To minimize the potential confounding effects on prognostic comparisons, this study employed propensity score matching (PSM) to perform a 3:1 matched analysis between patients with G-MANEC and those with AC. Prior to matching, there were significant differences between the two groups in several baseline clinicopathological characteristics, including tumor size, T stage, Ki-67 index, LNM, sex, tumor location, and vascular invasion (all P < 0.05), indicating substantial selection bias. After PSM, 251 patients with AC and 129 with MANEC were included. Post-matching, differences between the two groups were no longer statistically significant for most variables, except for tumor size (P=0.045), Ki-67(P=0.025) and LNM (P=0.002). Moreover, all covariates exhibited standardized mean differences (SMD) below 0.2, suggesting good balance in baseline characteristics (Table 3). These findings indicate that tumor size, Ki-67 and LNM may be key factors contributing to the poor prognosis observed in patients with G-MANEC. To evaluate prognosis, we conducted a survival analysis comparing G-MANEC and AC patients. The results revealed that the overall survival (OS) rates at 1, 3, and 5 years for AC patients were 89.22%, 59.49%, and 48.85%, respectively, which were significantly better than those for G-MANEC patients. Specifically, G-MANEC patients exhibited a median overall survival of 24 months, compared to 56 months for AC patients (P < 0.001). These findings underscore that patients with G-MANEC have a poorer prognosis compared to those with AC (Figure 5).

Table 3

Table 3. Comparison of clinicopathological characteristics between MANEC and AC.

Figure 5

Figure 5. Comparison of the prognosis between gMANEC and gastric AC.

To further elucidate the prognostic heterogeneity within G-MANEC, we performed a stratified survival analysis based on the predominant histological component, comparing NEC-dominant and AC-dominant subtypes with pure adenocarcinoma (AC). No significant difference in survival was observed between AC-dominant G-MANEC and pure AC (HR=1.040; 95% CI: 0.713–1.516; P=0.84). In contrast, NEC-dominant G-MANEC was associated with significantly worse survival compared to both AC (HR=0.401; 95% CI: 0.281–0.572; P < 0.001) and AC-dominant subtypes (HR=2.423; 95% CI: 1.650–3.559; P < 0.001). These findings highlight marked intragroup prognostic divergence and indicate that the unfavorable prognosis of the overall G-MANEC cohort is primarily attributable to the NEC-dominant subtype (Figure 6).

Figure 6

Figure 6. Kaplan–Meier survival curves for gastric cancer patients stratified by histologic subtype. AC dominant, adenocarcinoma-dominant mixed tumors (n = 75); Gastric AC, pure gastric adenocarcinoma (n = 328); NEC dominant, neuroendocrine-carcinoma-dominant mixed tumors (n = 93).

Discussion

Cornier first reported a gastrointestinal carcinoma exhibiting both neuroendocrine and exocrine differentiation in 1924 (21). Since then, this compound tumor has been described with a diverse range of exocrine and neuroendocrine combinations, demonstrating varying degrees of differentiation. In 1987, Lewin proposed classifying these neoplasms into three subtypes-amphicrine tumors, collision tumors, and combined tumors-based on their distinct histopathologic patterns (22, 23). According to the WHO Classification of 2010, these mixed carcinomas are referred to as MANECs, characterized by the presence of both neuroendocrine carcinoma and adenocarcinoma, with each component constituting more than 30% of the tumor (24, 25). Due to the rarity of this subset and the 30% threshold for its mixed nature, much remains to be understood regarding the clinicopathological features and prognosis of MANECs.

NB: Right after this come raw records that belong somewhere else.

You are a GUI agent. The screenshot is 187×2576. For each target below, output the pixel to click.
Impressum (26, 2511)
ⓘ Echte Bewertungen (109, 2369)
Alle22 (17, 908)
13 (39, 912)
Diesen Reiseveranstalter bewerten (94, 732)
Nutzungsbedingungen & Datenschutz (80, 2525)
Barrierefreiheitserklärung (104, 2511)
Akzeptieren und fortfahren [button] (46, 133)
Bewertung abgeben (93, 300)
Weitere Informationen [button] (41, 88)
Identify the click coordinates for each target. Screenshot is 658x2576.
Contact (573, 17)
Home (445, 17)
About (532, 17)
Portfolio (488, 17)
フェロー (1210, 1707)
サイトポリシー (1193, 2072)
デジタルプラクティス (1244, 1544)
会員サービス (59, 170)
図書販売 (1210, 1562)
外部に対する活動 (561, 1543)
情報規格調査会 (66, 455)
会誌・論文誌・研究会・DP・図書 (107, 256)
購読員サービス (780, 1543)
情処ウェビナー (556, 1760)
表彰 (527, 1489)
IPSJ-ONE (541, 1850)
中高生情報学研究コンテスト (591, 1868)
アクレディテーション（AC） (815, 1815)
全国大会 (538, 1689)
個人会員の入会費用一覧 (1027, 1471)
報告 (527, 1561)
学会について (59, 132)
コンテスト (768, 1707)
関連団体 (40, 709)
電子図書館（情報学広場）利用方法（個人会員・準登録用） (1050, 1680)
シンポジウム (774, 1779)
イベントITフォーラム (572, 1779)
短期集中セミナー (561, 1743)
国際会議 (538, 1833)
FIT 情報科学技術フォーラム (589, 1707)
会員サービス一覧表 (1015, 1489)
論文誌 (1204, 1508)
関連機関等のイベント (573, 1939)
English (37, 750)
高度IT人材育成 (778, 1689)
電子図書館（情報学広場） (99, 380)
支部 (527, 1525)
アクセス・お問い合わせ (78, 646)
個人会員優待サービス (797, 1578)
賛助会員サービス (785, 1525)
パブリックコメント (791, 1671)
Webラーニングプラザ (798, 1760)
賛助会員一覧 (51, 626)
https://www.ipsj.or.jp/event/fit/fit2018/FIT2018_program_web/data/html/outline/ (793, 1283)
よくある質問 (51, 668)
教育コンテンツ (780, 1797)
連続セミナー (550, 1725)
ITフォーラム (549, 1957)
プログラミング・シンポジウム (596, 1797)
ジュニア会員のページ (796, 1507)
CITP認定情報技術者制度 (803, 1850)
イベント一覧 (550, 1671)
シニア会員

In the present study, we identified several clinicopathological characteristics of MANEC that may be significantly associated with poor prognosis. The univariate analysis indicated that the tumor size, differentiation, Ki-67 index, T stage, TNM stage, lymph node metastasis, tumor component were significantly associated with the prognostic of MANEC patients. Multivariate analysis revealed that tumor size, LNM, and tumor component are the independent risk factors for a 3-year survival rate. Our findings further demonstrate that the proportions and histological types of the two components can influence prognosis: patients in the NEC-dominant group experienced significantly worse outcomes compared to those in the AC-dominant group. Additionally, the PDA/NEC type exhibited significantly worse outcomes than the MC and DA type, while no statistical significance was observed between the outcomes of patients with large cell NEC and small cell NEC. Furthermore, this is the first case series to reveal that MANEC differs markedly from CA in terms of clinicopathological features, with MANEC patients showing significantly worse outcomes than those with AC.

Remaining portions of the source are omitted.